* Direction: Return the lines of the records below verbatim, starting at the line that contains "Given: Click Doctor fee amount in first offer" and ending at the last line of the records, with both ends included.

[Records from a data source]
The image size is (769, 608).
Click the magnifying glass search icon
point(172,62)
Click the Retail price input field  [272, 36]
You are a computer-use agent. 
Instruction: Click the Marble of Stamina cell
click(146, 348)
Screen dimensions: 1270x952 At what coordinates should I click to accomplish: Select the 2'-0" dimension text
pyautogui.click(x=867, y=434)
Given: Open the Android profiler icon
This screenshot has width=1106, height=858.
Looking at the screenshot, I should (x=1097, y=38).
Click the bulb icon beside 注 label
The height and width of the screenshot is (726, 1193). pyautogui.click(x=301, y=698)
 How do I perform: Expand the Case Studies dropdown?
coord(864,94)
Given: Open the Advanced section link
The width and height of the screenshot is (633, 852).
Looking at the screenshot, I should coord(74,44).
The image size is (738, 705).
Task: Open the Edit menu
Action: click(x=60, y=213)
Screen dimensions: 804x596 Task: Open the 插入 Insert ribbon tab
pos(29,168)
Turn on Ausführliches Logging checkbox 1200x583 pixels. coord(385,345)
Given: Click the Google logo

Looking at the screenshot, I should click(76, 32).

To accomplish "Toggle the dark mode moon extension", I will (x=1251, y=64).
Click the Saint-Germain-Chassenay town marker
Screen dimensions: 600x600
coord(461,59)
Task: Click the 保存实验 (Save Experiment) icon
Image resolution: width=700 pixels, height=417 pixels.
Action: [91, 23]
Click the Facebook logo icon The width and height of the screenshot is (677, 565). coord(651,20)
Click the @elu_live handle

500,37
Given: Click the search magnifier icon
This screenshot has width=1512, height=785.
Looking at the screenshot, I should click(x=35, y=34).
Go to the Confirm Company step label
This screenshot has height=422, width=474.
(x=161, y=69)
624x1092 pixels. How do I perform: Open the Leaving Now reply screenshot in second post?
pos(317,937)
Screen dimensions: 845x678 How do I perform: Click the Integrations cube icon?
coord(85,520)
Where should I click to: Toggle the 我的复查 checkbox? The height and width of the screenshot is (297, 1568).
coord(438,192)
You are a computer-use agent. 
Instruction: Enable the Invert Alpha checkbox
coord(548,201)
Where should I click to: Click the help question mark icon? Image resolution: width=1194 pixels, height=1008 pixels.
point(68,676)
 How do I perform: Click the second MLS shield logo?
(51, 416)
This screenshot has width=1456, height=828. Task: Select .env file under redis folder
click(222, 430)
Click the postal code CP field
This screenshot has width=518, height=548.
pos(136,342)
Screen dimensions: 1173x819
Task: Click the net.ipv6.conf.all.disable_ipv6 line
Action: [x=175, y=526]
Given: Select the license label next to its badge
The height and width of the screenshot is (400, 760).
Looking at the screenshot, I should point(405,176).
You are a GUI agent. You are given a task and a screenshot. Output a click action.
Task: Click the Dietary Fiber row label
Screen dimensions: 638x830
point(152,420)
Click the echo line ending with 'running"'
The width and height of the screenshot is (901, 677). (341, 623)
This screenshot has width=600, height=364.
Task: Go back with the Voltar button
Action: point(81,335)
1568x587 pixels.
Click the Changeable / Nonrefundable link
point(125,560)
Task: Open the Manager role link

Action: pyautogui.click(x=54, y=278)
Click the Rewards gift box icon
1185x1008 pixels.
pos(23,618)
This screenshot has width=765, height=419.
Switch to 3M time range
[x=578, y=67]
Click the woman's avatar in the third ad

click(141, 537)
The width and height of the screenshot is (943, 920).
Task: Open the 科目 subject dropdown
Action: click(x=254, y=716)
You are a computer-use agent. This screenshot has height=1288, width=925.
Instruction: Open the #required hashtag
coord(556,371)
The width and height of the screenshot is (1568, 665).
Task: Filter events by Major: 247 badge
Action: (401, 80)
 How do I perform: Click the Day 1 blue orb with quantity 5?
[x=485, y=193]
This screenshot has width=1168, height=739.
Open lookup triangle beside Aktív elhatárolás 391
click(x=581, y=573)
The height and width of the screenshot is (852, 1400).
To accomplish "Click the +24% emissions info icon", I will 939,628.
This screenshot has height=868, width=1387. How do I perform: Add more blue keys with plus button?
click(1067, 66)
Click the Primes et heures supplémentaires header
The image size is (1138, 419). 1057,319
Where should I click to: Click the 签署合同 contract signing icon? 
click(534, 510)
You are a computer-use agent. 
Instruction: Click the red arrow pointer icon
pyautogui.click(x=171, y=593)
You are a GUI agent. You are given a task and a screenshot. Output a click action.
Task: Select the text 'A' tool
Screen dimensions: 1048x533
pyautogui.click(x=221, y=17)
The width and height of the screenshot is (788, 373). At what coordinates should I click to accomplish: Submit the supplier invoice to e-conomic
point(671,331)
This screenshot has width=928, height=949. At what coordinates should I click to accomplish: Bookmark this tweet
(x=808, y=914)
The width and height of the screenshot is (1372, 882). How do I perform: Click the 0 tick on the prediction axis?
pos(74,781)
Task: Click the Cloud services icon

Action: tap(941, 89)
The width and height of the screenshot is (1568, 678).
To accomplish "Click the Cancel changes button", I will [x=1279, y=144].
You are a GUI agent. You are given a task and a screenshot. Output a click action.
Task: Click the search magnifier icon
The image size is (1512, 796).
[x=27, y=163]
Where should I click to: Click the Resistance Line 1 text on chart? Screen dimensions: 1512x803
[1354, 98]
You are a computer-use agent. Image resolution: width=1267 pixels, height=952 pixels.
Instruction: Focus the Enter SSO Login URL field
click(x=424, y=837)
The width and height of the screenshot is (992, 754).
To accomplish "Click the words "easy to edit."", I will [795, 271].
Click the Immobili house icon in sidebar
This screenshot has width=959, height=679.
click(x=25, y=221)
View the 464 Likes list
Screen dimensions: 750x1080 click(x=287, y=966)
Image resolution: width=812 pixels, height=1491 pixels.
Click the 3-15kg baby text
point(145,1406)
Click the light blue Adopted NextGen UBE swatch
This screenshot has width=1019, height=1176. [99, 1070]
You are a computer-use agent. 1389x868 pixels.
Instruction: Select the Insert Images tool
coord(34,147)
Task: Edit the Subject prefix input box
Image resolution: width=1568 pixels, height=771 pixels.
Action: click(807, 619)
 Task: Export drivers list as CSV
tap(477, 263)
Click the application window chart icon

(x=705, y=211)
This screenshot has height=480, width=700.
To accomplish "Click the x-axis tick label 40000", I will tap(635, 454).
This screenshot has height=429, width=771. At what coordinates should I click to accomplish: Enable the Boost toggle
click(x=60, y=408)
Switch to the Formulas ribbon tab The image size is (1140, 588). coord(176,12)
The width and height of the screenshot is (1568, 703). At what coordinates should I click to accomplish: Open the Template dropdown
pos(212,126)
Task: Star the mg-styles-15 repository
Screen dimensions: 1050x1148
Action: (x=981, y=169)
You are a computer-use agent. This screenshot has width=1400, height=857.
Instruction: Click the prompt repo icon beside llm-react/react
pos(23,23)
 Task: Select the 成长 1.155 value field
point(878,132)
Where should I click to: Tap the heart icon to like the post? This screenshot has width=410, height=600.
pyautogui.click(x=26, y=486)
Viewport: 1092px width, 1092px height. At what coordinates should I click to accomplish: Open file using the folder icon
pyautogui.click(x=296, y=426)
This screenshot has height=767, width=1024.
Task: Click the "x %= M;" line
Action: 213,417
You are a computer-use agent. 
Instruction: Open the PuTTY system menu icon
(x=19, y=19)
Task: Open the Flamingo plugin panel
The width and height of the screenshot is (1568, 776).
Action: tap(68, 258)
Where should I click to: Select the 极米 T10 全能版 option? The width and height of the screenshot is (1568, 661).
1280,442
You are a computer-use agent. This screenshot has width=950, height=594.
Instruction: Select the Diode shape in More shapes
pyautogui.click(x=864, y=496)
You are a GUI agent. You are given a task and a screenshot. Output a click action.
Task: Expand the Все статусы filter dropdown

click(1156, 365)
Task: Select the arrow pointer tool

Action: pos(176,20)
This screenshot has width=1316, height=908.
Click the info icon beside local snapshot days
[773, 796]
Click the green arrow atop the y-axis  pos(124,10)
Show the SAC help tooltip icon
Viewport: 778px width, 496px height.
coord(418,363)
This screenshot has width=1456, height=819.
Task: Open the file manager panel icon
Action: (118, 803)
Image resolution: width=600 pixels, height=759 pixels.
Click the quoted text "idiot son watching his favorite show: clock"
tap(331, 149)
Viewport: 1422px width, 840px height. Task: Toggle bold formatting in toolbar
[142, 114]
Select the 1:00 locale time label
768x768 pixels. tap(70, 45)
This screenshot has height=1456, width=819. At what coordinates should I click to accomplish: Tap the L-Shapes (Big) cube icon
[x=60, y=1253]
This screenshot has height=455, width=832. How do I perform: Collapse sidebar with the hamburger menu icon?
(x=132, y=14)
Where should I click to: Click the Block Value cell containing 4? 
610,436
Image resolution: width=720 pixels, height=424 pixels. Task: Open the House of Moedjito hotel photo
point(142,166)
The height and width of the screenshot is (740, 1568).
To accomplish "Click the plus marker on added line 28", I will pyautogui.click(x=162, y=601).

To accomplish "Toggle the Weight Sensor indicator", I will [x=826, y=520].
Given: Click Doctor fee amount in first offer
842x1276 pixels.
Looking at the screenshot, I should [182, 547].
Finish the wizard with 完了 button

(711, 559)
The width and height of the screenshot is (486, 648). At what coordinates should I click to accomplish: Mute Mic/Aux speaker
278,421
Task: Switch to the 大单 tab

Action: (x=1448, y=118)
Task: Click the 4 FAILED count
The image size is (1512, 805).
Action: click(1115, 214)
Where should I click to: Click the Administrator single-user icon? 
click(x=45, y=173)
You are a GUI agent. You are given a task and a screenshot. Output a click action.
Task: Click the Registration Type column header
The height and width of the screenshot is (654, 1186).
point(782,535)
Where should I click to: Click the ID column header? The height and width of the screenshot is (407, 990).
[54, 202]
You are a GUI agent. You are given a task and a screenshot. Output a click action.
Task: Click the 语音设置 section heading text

* Full solution:
Given: Click Doctor fee amount in first offer
842x1276 pixels.
Looking at the screenshot, I should [182, 547].
Finish the wizard with 完了 button

(711, 559)
The width and height of the screenshot is (486, 648). At what coordinates should I click to accomplish: Mute Mic/Aux speaker
278,421
Task: Switch to the 大单 tab

Action: (x=1448, y=118)
Task: Click the 4 FAILED count
The image size is (1512, 805).
Action: click(1115, 214)
Where should I click to: Click the Administrator single-user icon? 
click(x=45, y=173)
You are a GUI agent. You are given a task and a screenshot. Output a click action.
Task: Click the Registration Type column header
The height and width of the screenshot is (654, 1186).
point(782,535)
Where should I click to: Click the ID column header? The height and width of the screenshot is (407, 990).
[54, 202]
You are a GUI agent. You are given a task and a screenshot. Output a click action.
Task: Click the 语音设置 section heading text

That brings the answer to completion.